Viennent s’ajouter d’autres facteurs de notable importance, liés au site, tels qu’un fort potentiel de main d’œuvre hautement qualifiée, une vaste offre de terrains immédiatement disponibles, un parc immobilier facilement et économiquement accessible et une rare qualité de vie.
La Ville a donc en main pas mal d’atouts.

- Economie.

La perte des emplois engendrés par la construction du ‘mur’ en 1961 a été en partie compensée par l’installation d’administrations fédérales et l’accueil de manifestations internationales. La politique des années 80 tendait à faire de Berlin un centre technologique de pointe : microélectronique, informatique, biotechnologie …, un essor initié grâce à l’aide financière massive de la RFA et à l’appel de main-d’œuvre étrangère.
Actuellement, en termes de chiffre d’affaires, les principaux secteurs d’activité de la Ville sont l’industrie agro alimentaire et le tabac, tandis que, en termes d’emploi, les principaux secteurs sont la chimie, la mécanique de précision et l’électrotechnique.
Au moment de la réunification, Berlin-Est, qui était la capitale industrielle de la RDA, comptait 18 combinats. La plupart se sont avérés obsolètes, économiquement en faillite, perdant leur clientèle soviétique habituelle, inattendues à l’Ouest et inadaptées à son marché. Un redressement économique a été recherché, qui a été puissamment soutenu par les länder de l’Ouest, qui y ont investi chaque année, des années de rang, une moyenne de 35 milliards d’Euros. Les premiers investissements ont servi à remettre à niveau les infrastructures : réseaux routier et ferroviaire, canalisations d’eau et d’électricité… Par la suite, les équipements collectifs (hôpitaux, écoles, administrations, universités) ont été rénovés ou étendus. Cet effort massif ne pouvant être financé par les seules subventions et hausses d’impôts, s’est traduit parallèlement par un relèvement des taux d’emprunt, la fermeture d’équipements culturels, le report d’investissements et nombre de suppressions d’emplois.
Aujourd’hui, le tissu économique, un tissu dense de PME et de nombreuses entreprises artisanales, forment un fond d’activités particulièrement riche, dans lequel le secteur du BTP, florissant, occupe une place de choix. En même temps, le retour des sièges sociaux de grands Groupes allemands (Daimler Chrysler, ABB, Deutsche Bahn, Siemens …) tend à réinstaller Berlin dans son statut de capitale économique. Des firmes étrangères contribuent également par leur implantation à cet essor – Sony, Coca Cola, Samsung, IBM …, groupés pour la plupart dans le centre moderne de la Potsdamer Platz.

- Politique actuelle.

En dehors de l’incontournable équilibre des comptes, qui demeure une préoccupation majeure des élus, ceux-ci font tout pour encourager les implantations et créations d’entreprises et valoriser l’héritage du passé, lorsque, coupée en deux, la Ville se voulait de part et d’autre une vitrine, investissant dans les universités, la recherche et la haute technologie. Les moyens de jadis demeurent qui, bien exploités, devraient être un appui solide pour l’innovation. Les secteurs apparemment porteurs en la matière, qu’il n’appartient pas à la Ville de définir mais de reconnaître et appuyer, sont spécialement l’électrotechnique, l’informatique, les technique médicales, la biotechnologie, les énergies renouvelables et la production cinématographique.

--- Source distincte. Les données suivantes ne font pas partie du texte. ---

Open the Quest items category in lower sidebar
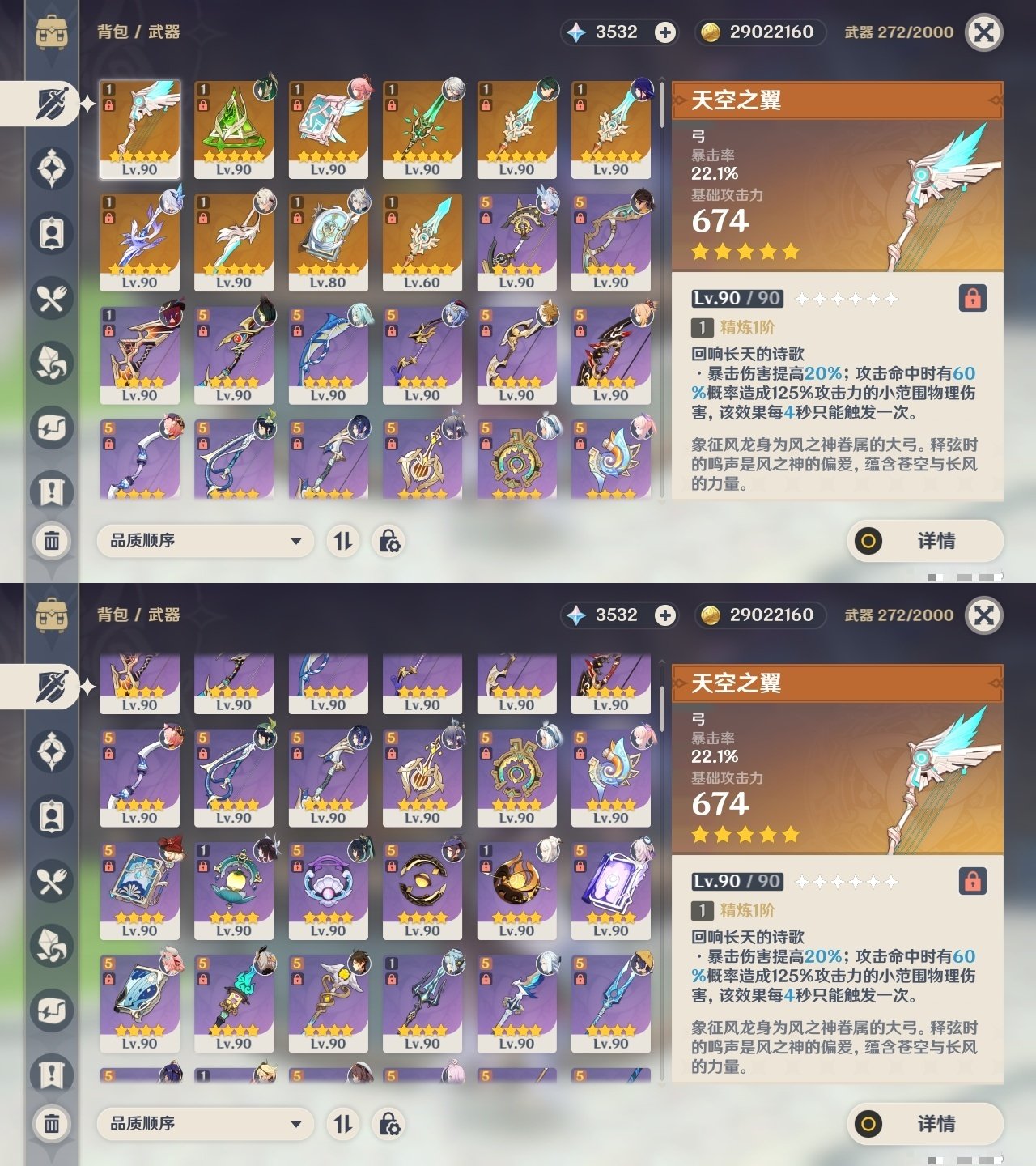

En bref et pour conclure, on retiendra que la Ville ne manque ni d’avantages, ni de volonté, ni de dynamisme, de ce qu’il faut pour assurer son avenir. Mais qu’elle doit faire face à des difficultés extrêmement sérieuses, à savoir une situation financière très préoccupante, sa dépendance persistante des aides du Bund et, semble-t-il, une sensibilité particulière au contexte économique international, dont on sait combien il est aujourd’hui vacillant.